McFadden waited in the parking lot at Ninth and Union streets, where Serving the Hungry volunteers gather to hand out free meals. Homeless natives in the know of the group have dubbed them “The Chicken People.”

The homeless there wait up against fences and huddled in corners, conversing among their collective as conversation is the only means to pass time. This line is nearly identical to the food line seen by the Salvation Army two blocks away on most weekday afternoons.

The Chicken People gather their supplies into the back of one red truck bed. Half of them fix the night’s meal. They serve bread rolls, water bottles, graham crackers, bagels, chips and, yes, fried chicken, too. The rest of the volunteers pass the word along to those waiting, and plan ways of serving and ways to let more people find The Chicken People’s new location.

The Chicken People have served free meals under the Union and B Street overpass for the past five years. They are operating their charity in a parking lot today, and not that overpass by the jail as they have been doing for years, for two reasons.

First, the new courthouse that is being built next to the overpass and its construction is subsequently blocking the area.

The other reason is something on the minds of all the volunteers there that day.

Though never bothered, hassled or cited for the violation, The Chicken People were recently informed by the police that it is now illegal to give out food to the homeless here in San Diego County, as it is could be seen as an attempt to distribute poison.

They are very much aware of the possible risk and have made a choice.

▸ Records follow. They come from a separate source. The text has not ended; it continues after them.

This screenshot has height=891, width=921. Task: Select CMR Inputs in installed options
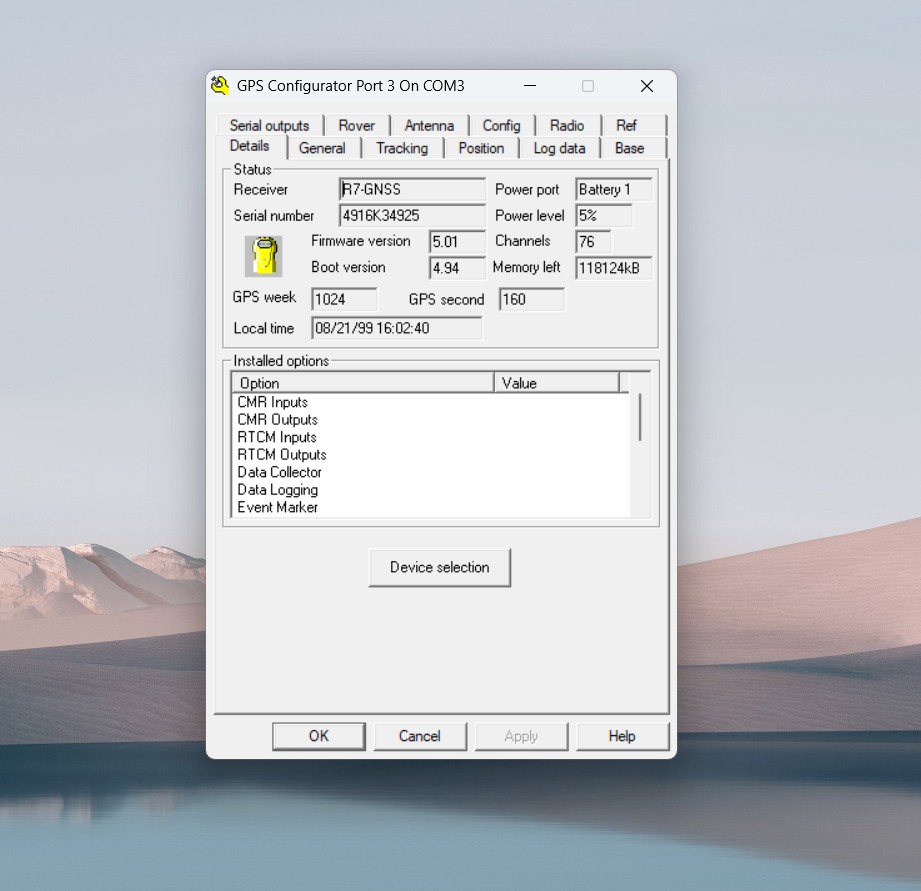point(273,402)
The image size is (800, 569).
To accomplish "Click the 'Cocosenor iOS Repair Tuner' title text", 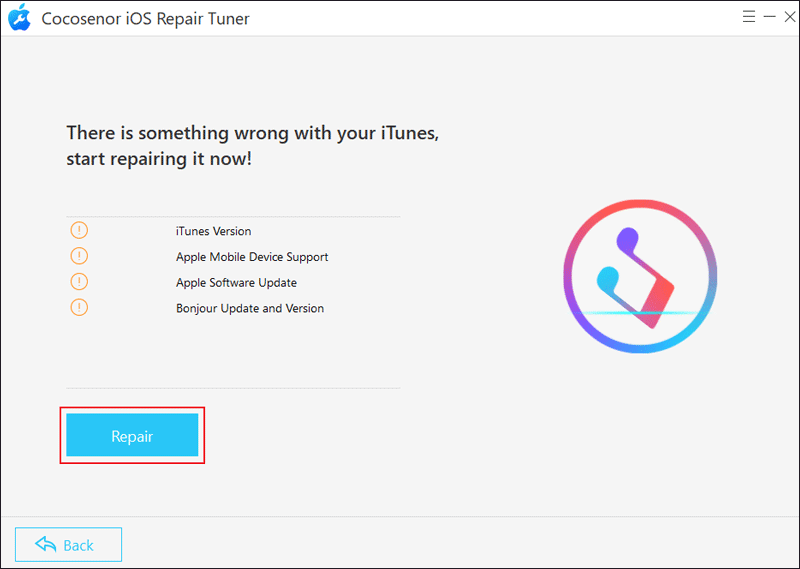I will (145, 19).
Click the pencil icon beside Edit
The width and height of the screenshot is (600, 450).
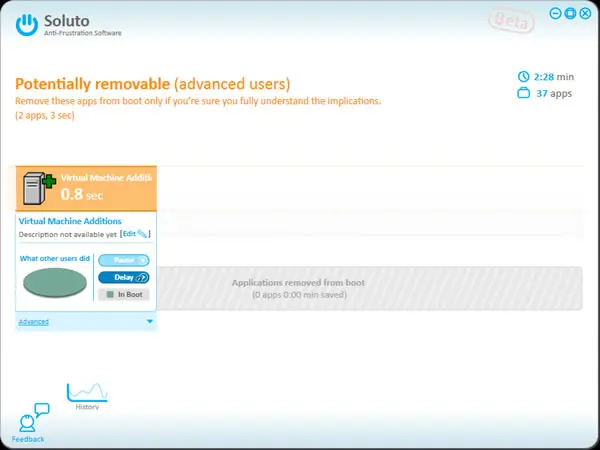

Following the teaching of the carpenter son, they remain to serve food, as they have been doing every Wednesday for the past five years. They do it with attention to every detail. The food is handed out one item at a time, until it’s all distributed evenly per plate. A volunteer gives away a sweater to the one person who needs it. One woman takes laps around the line to pick up any trash left behind to help appease any residents who may complain that these lines ruin the neighborhood’s image.

The Chicken People do what they can.

Once they have finished serving the crowd at Union and B, they take to the surrounding areas in case anyone was missed.

“We’ll walk till we run out,” says Big John of the group. And they do. They find 12 more people, and along the way, stumble upon new parking lots where they can legally give food.

Some folks around the county may see homelessness as a primary excuse not to visit downtown. Tourists expecting America’s Finest City may be confused and annoyed to see poverty in abundance on their vacation. Is there any wonder why a person could become livid at acts of charity, like those similar to the ones that The Chicken People offer? Critics could venture to say that it may just attract more homeless people and danger, and encourage San Diego’s “they’re kind to homeless” reputation. It’s a stigma that remains and has been placed on all of those in the homeless community, and those homeless who don’t harm and are sound of mind have one more reason not to hold their heads high with that over their heads.

Whatever happens, once it all plays out and that red light is called, the people with their ear to the ground in San Diego are going to be the ones who have to pick up those fallen pieces. There will be more times to ignore the signs, the ones that say “Need money for food” with a wish for God to bless you, or ones that simply say “Hungry,” signs that try to affirm a worth they may have once had like “Veteran of foreign war needs to eat,” and even the more vulgar and honest ones like “Need money for weed and wild women … At least I ain’t bullshitting.”

There will be more shopping-cart-homes and luggage on the sidewalks to be seen, and more hearts will sink seeing a person curled in a thin blanket on the sidewalk in the dead of night.

There will also be hopes and good things to see, like acts of charity as big as The Chicken People or as small as a hug given to men who can’t walk, and the poor musicians who perform for their meals on Fifth Avenue and are simultaneously able to bring culture and a true metropolitan feel to San Diego as best as they can. There will still be homeless students sitting among us in our classes, unbeknownst to everyone else.

Whichever way the homeless problem sways or stalls, we’re going to have to take it all in day to day.